TASK 1
Condense the paragraph of the tour announcement below that begins "Please join us Monday" into a bulleted list that keeps its main facts.
TASK 2
Reproduce word for word everything in the tour announcement below from "Catharines, Toronto, Ottawa" down to "C-30 Chevrolet Ambulance.".

EXCERPTED PASSAGE
---------------
In an attempt to re-institute the poet as a figure
of cultural and political importance, Mingus Tourette's
WRITE THE NATION TOUR will be loudly stopping
in: Edmonton, Vancouver, Calgary, Lethbridge,
Saskatoon, Regina, Winnipeg, Thunder Bay, St.
Catharines, Toronto, Ottawa and Montreal.
Please join us Monday, September 27th
at The Backroom Vodka Bar (10324 - 82 Avenue)
at 8.00 pm to help celebrate
these events. Don't miss your chance to be among
the first to experience the ranting, free drinks,
and beautiful people that are sure to surround
this historical tour. Book launch attendees will
be greeted by a nun and treated to FREE Bloody
Marys, Freedom Fries, Kentucky Fried Chicken,
Vatican-style door prizes and other exotic American
foodstuffs. Early arrivals (7pm) will be entitled
to a ride in Mr. Tourette's tour vehicle, the
pink 1986 C-30 Chevrolet Ambulance.
For more information on the tour, please visit
www.writethenation.com
. For more information on Nunt, please visit www.zygotepublishing.com/newest.shtml.
-30-
That's right, fuckers. If you haven't been there
yet, allow me to announce it. The Write
the Nation Tour website is up and running.
Dates and times are still filtering in, but the
majority of the deal is there. The tour kicks
off next week. And after that, lock up your daughters,
hide your gin, seal off your convents and stick
an apple up your ass.
Mingus is coming. And hell's coming with him.
Yup. Just like it said in Revelations.
"And he rode a pale horse pink ambulance,
and hell followed with him. And hell followed
with him..."
September 21st, 2004
One Chair Nobody Sits In
There was a time when Merle didn't fight. Not because
he couldn't, but because when he did, he couldn't
stop, and the RCs, they would have to go into the
bar, six at a time to take him down. His arms were
that long, and he was strong enough to lift a deep-freeze
by himself and when he got into the rye, he was
simply immune to pain.
---------------
DATA EXCERPT
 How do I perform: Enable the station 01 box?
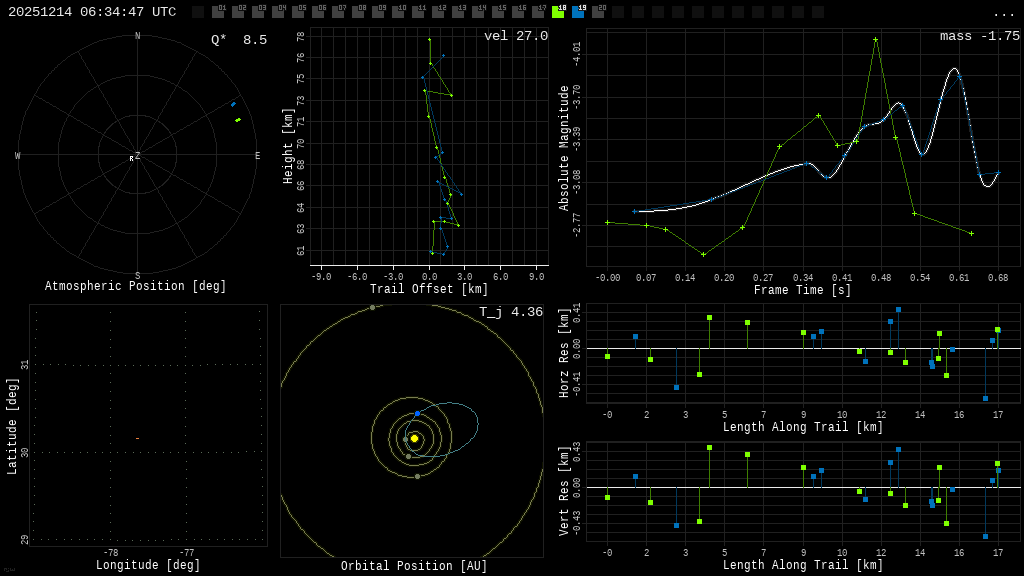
---------------
WORKED SOLUTION 1
- Event: a book launch celebrating the tour, Monday, September 27th, at 8:00 pm
- Venue: The Backroom Vodka Bar, 10324 - 82 Avenue
- Promised atmosphere: ranting, free drinks and beautiful people
- A nun greets attendees.
- Attendees get free Bloody Marys, Freedom Fries, Kentucky Fried Chicken, Vatican-style door prizes and other exotic American foodstuffs.
- Early arrivals (7 pm) get a ride in Mr. Tourette's tour vehicle, a pink 1986 C-30 Chevrolet Ambulance.

WORKED SOLUTION 2
Catharines, Toronto, Ottawa and Montreal.
Please join us Monday, September 27th
at The Backroom Vodka Bar (10324 - 82 Avenue)
at 8.00 pm to help celebrate
these events. Don't miss your chance to be among
the first to experience the ranting, free drinks,
and beautiful people that are sure to surround
this historical tour. Book launch attendees will
be greeted by a nun and treated to FREE Bloody
Marys, Freedom Fries, Kentucky Fried Chicken,
Vatican-style door prizes and other exotic American
foodstuffs. Early arrivals (7pm) will be entitled
to a ride in Mr. Tourette's tour vehicle, the
pink 1986 C-30 Chevrolet Ambulance.